Dancers are trained to think often about the range of motion, stability and power of their extended lines: the point of the foot, the reach of the penché, the explosion of the sauté in the air. But finding that same mix of flexibility and strength in the flexed foot is just as integral to technique and injury prevention. Without adequate dorsiflexion mobility, it is nearly impossible to find the kind of supple demi-plié needed to bound into the air and land safely.
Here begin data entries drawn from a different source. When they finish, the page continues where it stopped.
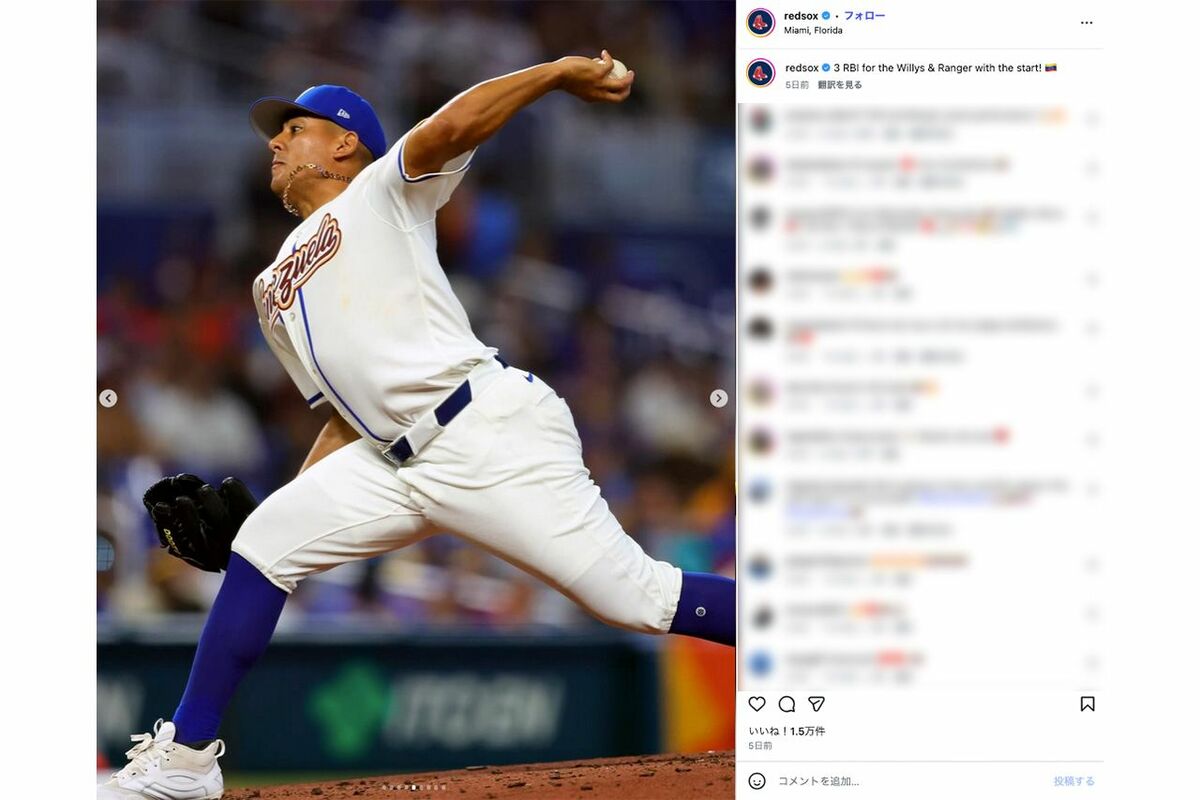Screen dimensions: 1200x800
Task: Open redsox avatar next to the caption
Action: pyautogui.click(x=761, y=73)
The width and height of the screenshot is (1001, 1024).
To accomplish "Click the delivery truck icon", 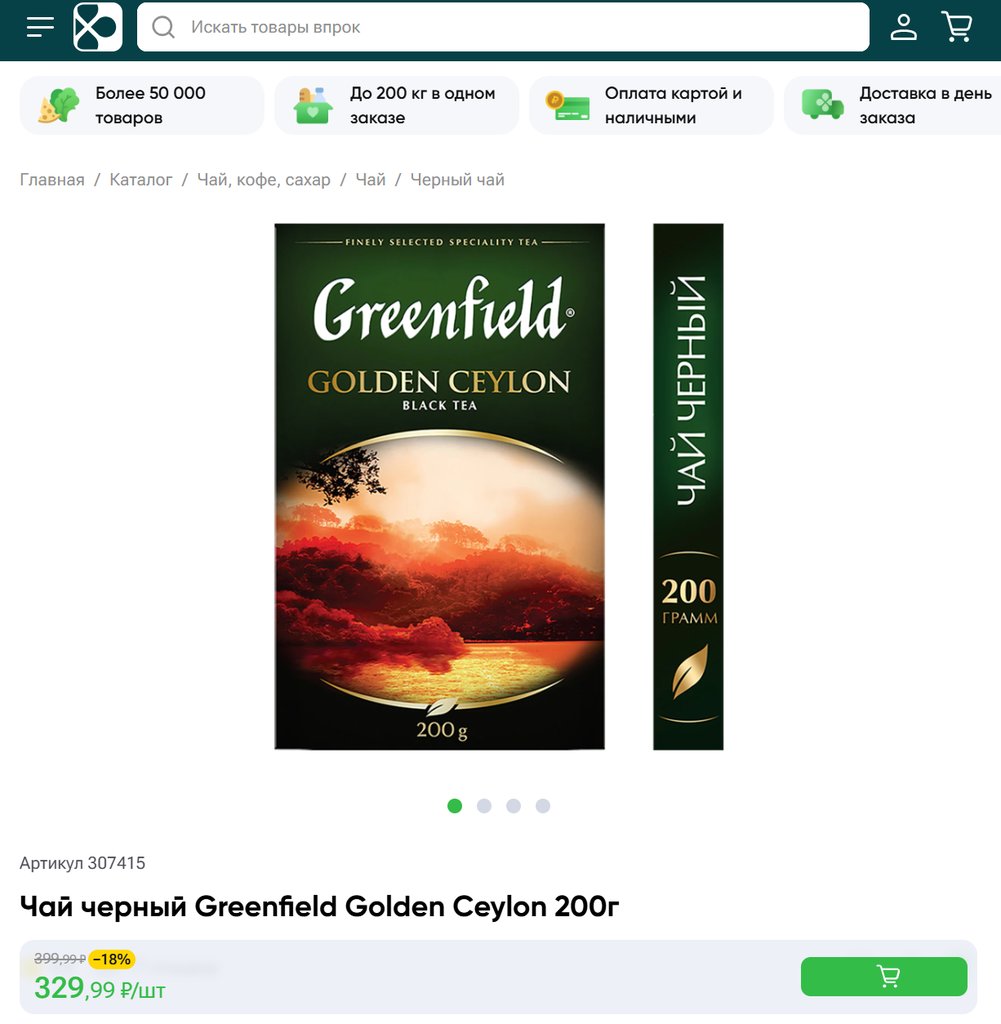I will [822, 105].
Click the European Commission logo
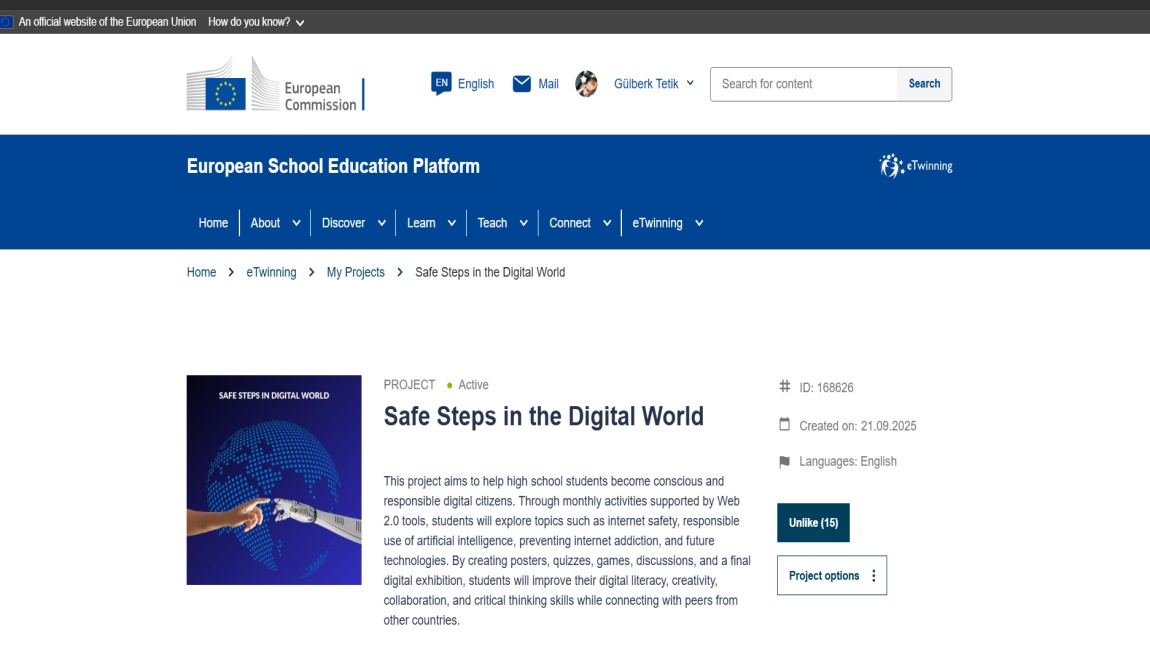This screenshot has width=1150, height=646. coord(275,85)
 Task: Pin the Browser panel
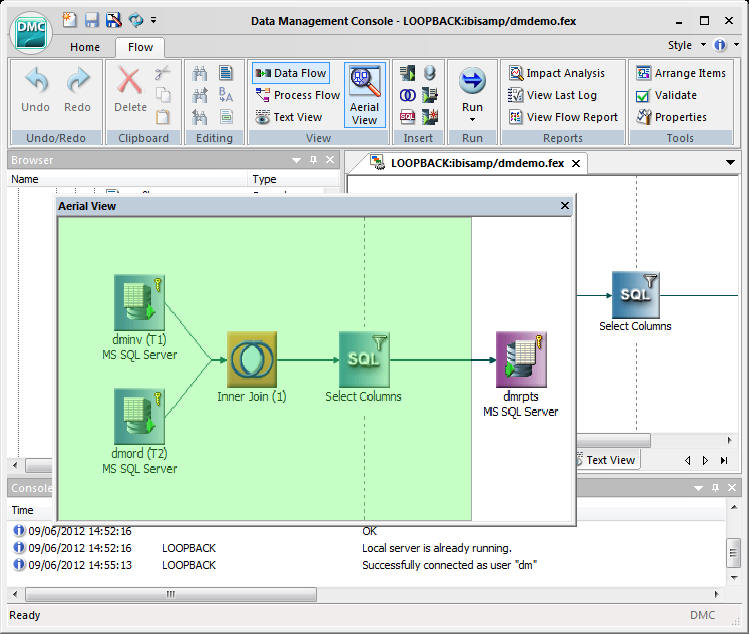coord(313,160)
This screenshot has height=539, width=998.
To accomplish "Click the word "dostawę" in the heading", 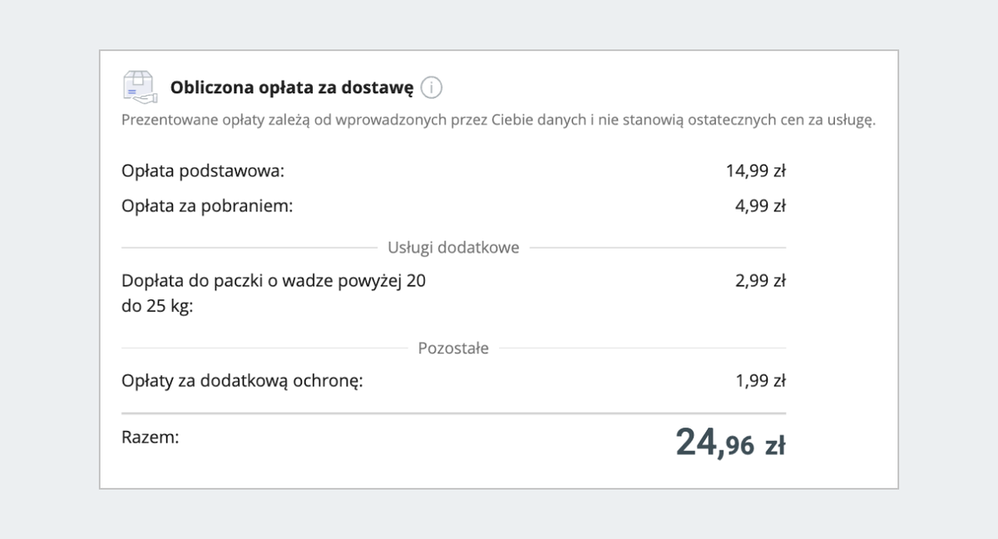I will pos(380,88).
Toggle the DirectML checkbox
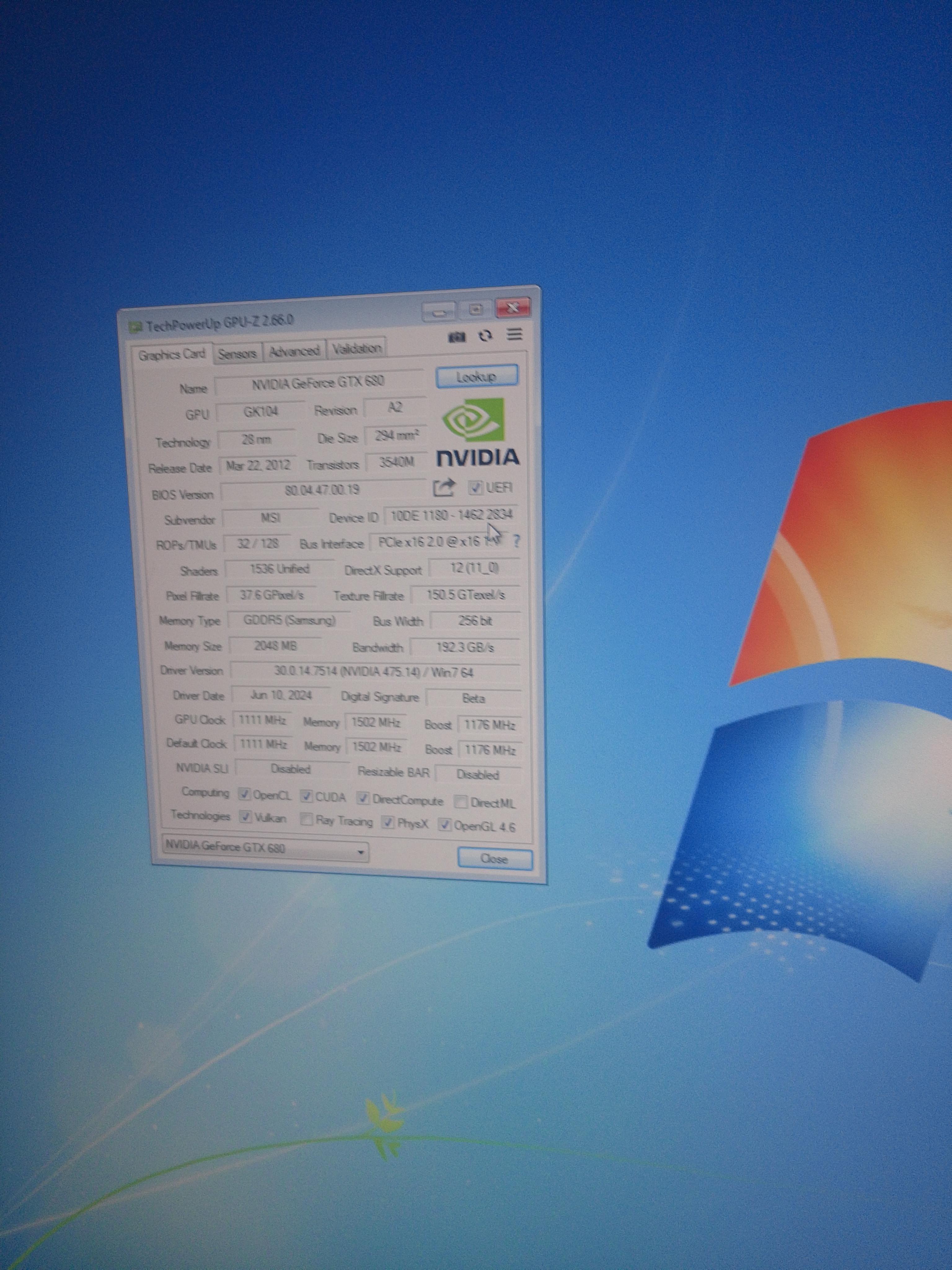The image size is (952, 1270). coord(460,802)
“Dorsiflexion assists in absorbing load and impact when landing turns and jumps,” says Jenna Calo, senior physical therapist at Body Dynamics Inc., in Falls Church, Virginia. “Because the foot is the first thing to hit the ground, it sets up how this force will be absorbed up the chain.” In order to lessen the amount of this force, a dancer needs an adequate amount of foot mobility. When the dorsiflexion range of motion is restricted, the foot and ankle cannot adequately adapt to the ground, and the force can shift higher up the body, affecting other joints and areas such as the knees, hips and low back.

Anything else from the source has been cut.